So over the past few weeks I’ve written many angry tweets and posts about how Peter and Harry and even Liz have been sacrificed on the altar of making a murdering war criminal child abuser Nice, and I still think that, but Gold Goblin is actually annoyingly good. Mostly because unlike the current ASM run it is actually presenting Norman as a monster. It’s just the other characters I’m baffled by, y’know?

Like Liz! Now I’ll grant Liz is pretty morally corrupted herself by this point (most recently she tortured Dylan Brock, a teenager, even if she was a bit sad about it) but she has no reason at all to be friendly to Norman, a man who threatened the son she loves. Why is she doing this?

Harry mention #1! Liz speaks about Normie here but not Stanley, so I’m very curious about what Stanley’s parentage is even considered to be in-universe, since he’s the son of a clone.
And now for an unexpected surprise!
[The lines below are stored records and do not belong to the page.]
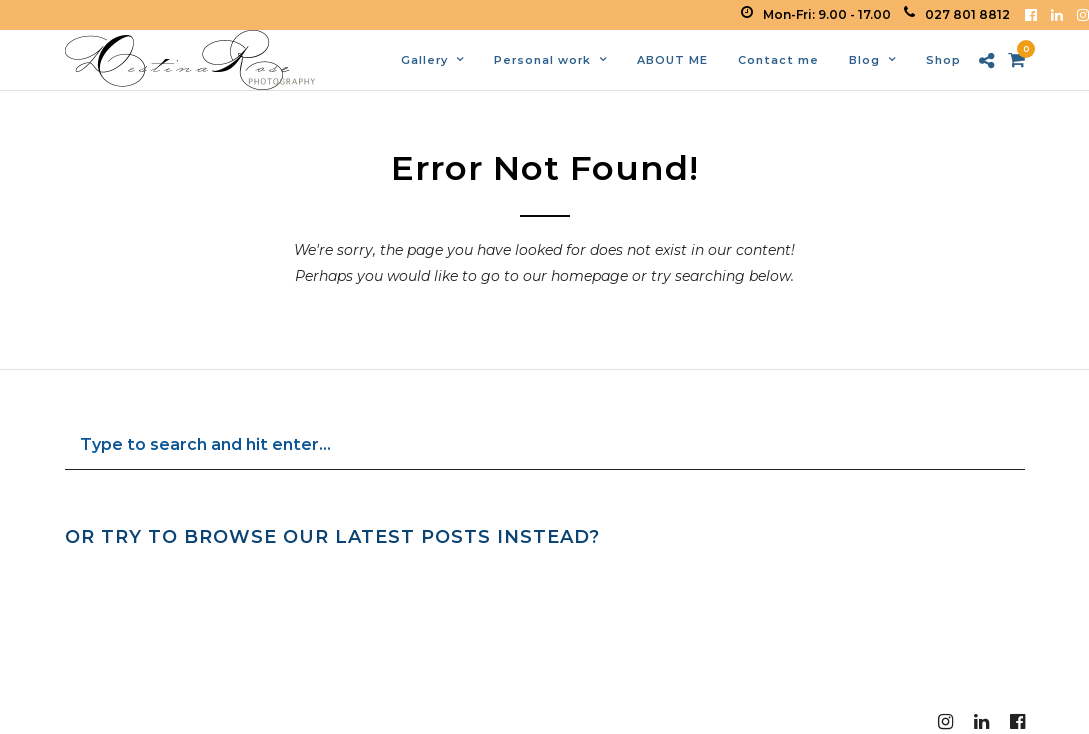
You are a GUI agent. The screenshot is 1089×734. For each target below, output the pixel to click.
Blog (864, 60)
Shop (943, 60)
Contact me (778, 60)
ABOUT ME (672, 60)
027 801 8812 (957, 14)
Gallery (424, 60)
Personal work (542, 60)
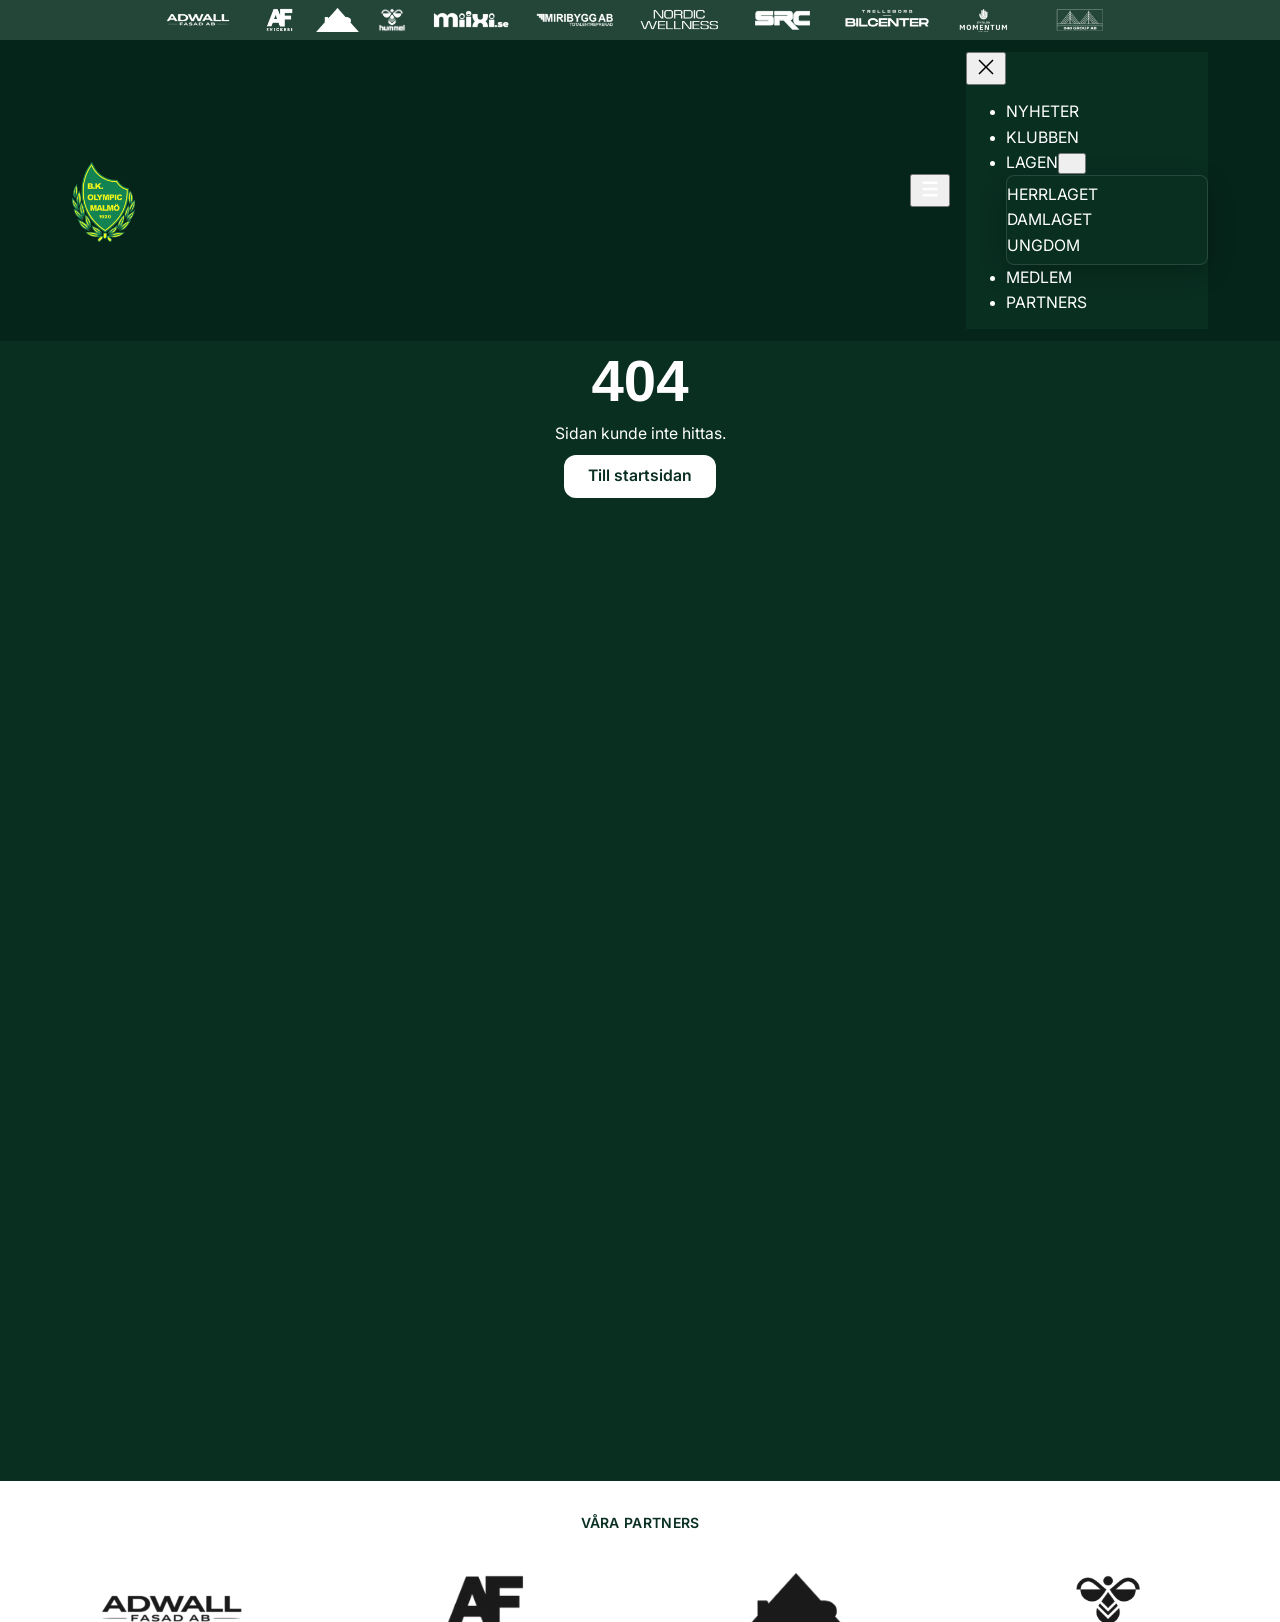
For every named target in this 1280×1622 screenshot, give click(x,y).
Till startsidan (640, 475)
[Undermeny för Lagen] (1072, 163)
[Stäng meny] (986, 68)
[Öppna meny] (930, 190)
But a trigger warning ahead for animal abuse.

Norman meets the dog he killed in Spectacular Annual #14. That happens to be one of my very favourite Osborn Stories so I’m glad it’s still remembered!

Norman tries to justify himself by telling the dog he was saving it from an even worse death, but good people don’t make those sort of justifications.
And it’s starting to dawn on him that he can never really be a good person, either. He has a chat with Ashley Kafka, not knowing she’s now Queen Goblin and holding all his sins inside herself.

Unsurprisingly, Norman can’t live with the guilt and the demon dogs anymore.

Yep! That there is the Norman we know. Kafka knows it too, so she chooses that moment to transform into Queen Goblin and remind Norman of what he’s done to her as well. She doesn’t plan to be the vessel of Norman’s sins for much longer.

As Queen Goblin looms over Norman, Harry appears as one of the ghosts dragging him down.

“Hey dad, have you ruined my son yet?” Ghost Harry asks. Clearly he has a rather different opinion than Liz on whether Norman should be around Normie.
Norman shakes off Ashley, leaves a screaming voicemail for Peter about why he never mentioned that his sins were possessing someone else, vows to kill Queen Goblin, and encounters Ghost Gwen once more. I like the parts with Gwen very much, I much prefer this pissed-off, vaguely demonic being to Gwen as a saintly innocent angel yet again.

Awww, guess Ghost Gwen has a talking dog sidekick now.
Norman is clearly reverting back to his old self, and if he kills Ashley Kafka, who’s to say the sins won’t just go back into him? I guess we’ll find out next year.